Por eso, todos los años desde que tenemos la misma sinrazón de entonces, seguimos con esa hermosa costumbre de no faltar nunca a la cita todos los lunes de Sant Vicent. En tantísimos años sólo habré faltado un par de veces, cuando coincide la fiesta con algún viaje al extranjero por culpa de alguna de mis novelas o un programa de conferencias sobre mucho de lo que cuento en esta columna. La memoria nos hace falta para no morirnos de asco. Y sobre todo nos hace falta para saber que nunca en ningún sitio ataron ni atan los perros con longanizas.
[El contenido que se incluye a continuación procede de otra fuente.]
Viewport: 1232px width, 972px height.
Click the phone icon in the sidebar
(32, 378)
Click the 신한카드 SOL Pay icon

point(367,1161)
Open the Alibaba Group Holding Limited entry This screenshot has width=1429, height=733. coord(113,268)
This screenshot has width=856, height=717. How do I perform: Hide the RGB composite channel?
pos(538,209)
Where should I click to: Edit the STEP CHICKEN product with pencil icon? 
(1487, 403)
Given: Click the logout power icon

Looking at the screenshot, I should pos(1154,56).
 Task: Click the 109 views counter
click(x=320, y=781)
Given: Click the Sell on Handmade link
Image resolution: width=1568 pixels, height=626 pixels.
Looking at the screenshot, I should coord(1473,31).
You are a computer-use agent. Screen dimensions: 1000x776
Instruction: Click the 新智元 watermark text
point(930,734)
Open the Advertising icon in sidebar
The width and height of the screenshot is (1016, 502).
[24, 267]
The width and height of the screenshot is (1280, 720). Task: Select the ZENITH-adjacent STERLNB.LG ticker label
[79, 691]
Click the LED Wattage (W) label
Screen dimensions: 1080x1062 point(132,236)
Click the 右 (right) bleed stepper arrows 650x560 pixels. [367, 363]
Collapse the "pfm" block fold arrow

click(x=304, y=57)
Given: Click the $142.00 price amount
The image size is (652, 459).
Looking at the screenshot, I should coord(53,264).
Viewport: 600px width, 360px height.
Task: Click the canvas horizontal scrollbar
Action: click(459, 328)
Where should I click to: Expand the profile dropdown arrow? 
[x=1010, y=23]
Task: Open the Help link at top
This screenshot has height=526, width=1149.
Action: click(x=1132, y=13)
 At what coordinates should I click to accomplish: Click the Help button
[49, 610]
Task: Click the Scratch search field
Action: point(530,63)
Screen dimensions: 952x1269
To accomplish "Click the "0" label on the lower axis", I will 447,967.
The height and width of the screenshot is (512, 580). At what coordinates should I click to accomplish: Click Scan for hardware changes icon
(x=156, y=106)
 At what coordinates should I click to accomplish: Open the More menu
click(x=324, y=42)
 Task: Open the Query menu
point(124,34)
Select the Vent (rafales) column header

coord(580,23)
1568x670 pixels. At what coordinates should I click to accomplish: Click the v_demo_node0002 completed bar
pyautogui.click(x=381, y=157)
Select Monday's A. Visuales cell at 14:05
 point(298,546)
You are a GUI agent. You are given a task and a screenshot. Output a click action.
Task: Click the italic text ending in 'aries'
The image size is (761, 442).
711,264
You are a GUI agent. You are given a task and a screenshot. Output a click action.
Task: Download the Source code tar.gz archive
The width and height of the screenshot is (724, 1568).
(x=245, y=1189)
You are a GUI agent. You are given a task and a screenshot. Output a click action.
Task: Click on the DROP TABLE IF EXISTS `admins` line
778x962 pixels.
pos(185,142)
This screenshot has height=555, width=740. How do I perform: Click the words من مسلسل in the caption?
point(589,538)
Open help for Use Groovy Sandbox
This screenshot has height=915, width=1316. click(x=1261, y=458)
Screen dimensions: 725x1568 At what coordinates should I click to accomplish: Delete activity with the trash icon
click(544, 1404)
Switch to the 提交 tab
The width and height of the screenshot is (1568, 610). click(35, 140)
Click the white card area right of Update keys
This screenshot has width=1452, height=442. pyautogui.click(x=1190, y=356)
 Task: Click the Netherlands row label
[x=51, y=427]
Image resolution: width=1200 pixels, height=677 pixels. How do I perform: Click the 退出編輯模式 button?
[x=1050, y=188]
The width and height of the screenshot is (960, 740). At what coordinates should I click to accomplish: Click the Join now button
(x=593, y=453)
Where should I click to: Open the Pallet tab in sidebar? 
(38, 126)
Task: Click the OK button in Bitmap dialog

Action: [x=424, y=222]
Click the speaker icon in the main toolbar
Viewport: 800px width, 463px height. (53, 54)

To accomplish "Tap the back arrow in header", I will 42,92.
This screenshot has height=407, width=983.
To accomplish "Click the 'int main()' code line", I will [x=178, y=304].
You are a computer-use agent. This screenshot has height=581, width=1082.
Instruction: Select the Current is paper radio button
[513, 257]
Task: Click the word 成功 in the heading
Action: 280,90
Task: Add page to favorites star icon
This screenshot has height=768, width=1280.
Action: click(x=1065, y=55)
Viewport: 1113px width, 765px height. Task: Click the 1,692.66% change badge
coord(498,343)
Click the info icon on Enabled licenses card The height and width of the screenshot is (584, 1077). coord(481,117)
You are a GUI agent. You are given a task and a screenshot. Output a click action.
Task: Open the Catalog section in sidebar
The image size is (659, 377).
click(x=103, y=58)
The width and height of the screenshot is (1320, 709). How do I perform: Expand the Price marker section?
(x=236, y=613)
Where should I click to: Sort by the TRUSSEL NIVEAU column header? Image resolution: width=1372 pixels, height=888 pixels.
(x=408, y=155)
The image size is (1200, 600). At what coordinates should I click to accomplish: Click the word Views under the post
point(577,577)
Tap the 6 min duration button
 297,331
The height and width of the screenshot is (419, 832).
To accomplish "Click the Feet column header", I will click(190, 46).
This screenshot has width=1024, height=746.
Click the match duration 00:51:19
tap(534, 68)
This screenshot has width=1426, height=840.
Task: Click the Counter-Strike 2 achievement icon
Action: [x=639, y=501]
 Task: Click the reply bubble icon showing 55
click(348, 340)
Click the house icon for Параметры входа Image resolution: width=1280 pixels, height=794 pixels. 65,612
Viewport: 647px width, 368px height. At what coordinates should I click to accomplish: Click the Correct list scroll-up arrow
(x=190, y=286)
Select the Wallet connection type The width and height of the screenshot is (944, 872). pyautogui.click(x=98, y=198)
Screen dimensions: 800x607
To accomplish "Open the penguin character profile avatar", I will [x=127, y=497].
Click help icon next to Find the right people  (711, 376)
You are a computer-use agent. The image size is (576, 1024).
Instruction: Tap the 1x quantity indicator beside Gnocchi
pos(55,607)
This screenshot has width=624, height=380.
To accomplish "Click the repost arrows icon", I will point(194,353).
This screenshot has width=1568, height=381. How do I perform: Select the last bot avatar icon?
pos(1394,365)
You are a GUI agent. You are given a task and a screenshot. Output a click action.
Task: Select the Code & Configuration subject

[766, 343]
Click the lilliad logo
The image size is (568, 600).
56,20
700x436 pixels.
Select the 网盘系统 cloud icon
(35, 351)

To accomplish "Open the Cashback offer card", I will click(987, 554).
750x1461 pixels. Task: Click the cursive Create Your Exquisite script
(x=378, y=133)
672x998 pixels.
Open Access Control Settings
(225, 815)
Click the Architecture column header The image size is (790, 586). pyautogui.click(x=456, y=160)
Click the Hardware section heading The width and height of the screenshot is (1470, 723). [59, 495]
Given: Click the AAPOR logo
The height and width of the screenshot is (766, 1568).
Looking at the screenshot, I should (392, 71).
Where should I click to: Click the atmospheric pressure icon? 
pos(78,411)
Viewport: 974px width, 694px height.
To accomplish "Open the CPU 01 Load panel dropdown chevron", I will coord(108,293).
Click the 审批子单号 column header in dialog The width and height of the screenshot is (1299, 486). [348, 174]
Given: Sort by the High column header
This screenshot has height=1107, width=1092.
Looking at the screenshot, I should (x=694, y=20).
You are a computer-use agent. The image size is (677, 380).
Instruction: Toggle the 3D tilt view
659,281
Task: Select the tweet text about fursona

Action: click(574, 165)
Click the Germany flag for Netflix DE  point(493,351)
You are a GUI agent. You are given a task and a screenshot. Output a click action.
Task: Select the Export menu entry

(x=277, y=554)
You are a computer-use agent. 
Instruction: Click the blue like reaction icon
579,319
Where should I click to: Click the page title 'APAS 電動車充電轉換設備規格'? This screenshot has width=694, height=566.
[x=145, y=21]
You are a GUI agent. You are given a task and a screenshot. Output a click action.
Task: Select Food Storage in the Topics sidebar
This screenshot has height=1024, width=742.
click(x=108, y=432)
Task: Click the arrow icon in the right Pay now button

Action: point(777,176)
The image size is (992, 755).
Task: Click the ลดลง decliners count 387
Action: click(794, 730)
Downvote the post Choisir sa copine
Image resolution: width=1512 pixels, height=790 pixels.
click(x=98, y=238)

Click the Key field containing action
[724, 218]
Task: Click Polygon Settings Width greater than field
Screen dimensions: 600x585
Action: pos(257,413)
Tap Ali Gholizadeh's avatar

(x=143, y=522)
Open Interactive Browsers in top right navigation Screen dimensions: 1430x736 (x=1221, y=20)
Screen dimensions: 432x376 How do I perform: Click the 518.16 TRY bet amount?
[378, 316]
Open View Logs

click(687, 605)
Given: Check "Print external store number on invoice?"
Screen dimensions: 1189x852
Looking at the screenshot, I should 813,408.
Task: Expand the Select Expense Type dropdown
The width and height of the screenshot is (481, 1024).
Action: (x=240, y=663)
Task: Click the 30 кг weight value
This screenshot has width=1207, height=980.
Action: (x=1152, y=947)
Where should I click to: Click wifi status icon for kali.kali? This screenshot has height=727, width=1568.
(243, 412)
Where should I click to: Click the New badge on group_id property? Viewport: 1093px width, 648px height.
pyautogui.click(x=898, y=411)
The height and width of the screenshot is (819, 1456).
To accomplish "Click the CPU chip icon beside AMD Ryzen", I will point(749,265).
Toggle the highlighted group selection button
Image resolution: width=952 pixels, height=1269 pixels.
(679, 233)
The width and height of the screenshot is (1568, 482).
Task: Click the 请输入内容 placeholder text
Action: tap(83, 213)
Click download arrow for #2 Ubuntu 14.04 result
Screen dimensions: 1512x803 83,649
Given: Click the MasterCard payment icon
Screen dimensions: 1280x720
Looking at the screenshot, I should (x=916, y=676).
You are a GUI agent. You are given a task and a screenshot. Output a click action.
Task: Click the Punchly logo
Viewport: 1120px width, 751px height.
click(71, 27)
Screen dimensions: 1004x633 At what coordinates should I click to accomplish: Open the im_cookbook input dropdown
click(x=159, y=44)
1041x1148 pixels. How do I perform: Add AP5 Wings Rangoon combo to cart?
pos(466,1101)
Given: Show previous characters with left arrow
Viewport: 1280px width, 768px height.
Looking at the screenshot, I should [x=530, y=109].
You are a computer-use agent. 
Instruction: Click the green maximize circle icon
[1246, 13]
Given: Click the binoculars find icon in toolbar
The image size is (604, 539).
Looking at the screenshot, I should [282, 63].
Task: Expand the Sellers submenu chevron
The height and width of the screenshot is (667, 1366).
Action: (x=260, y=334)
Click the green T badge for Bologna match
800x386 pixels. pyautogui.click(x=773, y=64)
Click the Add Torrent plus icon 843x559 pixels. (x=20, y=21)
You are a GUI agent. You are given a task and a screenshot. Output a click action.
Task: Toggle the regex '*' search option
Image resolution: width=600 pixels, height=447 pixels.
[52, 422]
Para descubrir que en aquellos lejanos años de la infancia y de la adolescencia éramos sólo las siluetas en blanco y negro de una fotografía que el tiempo ha ido retocando hasta dejarla como ahora es: el retrato de una pandilla que a pesar de todo nunca acabó convertida en un espectro de sí misma, en el color sepia de un photoshop que borra lo que no le conviene, en esa lucidez que no será la de una Virginia Woolf o un Walter Benjamin, pero que nos permite mirarnos en el espejo por las noches y descubrir ahí, en esa superficie con cagadas de mosca, que seguimos en la brecha de eso que se llama vivir o algo parecido: aunque no sea verano y haga ya muchísimo tiempo que dejamos atrás el territorio -no tan confortable como dicen- de la infancia.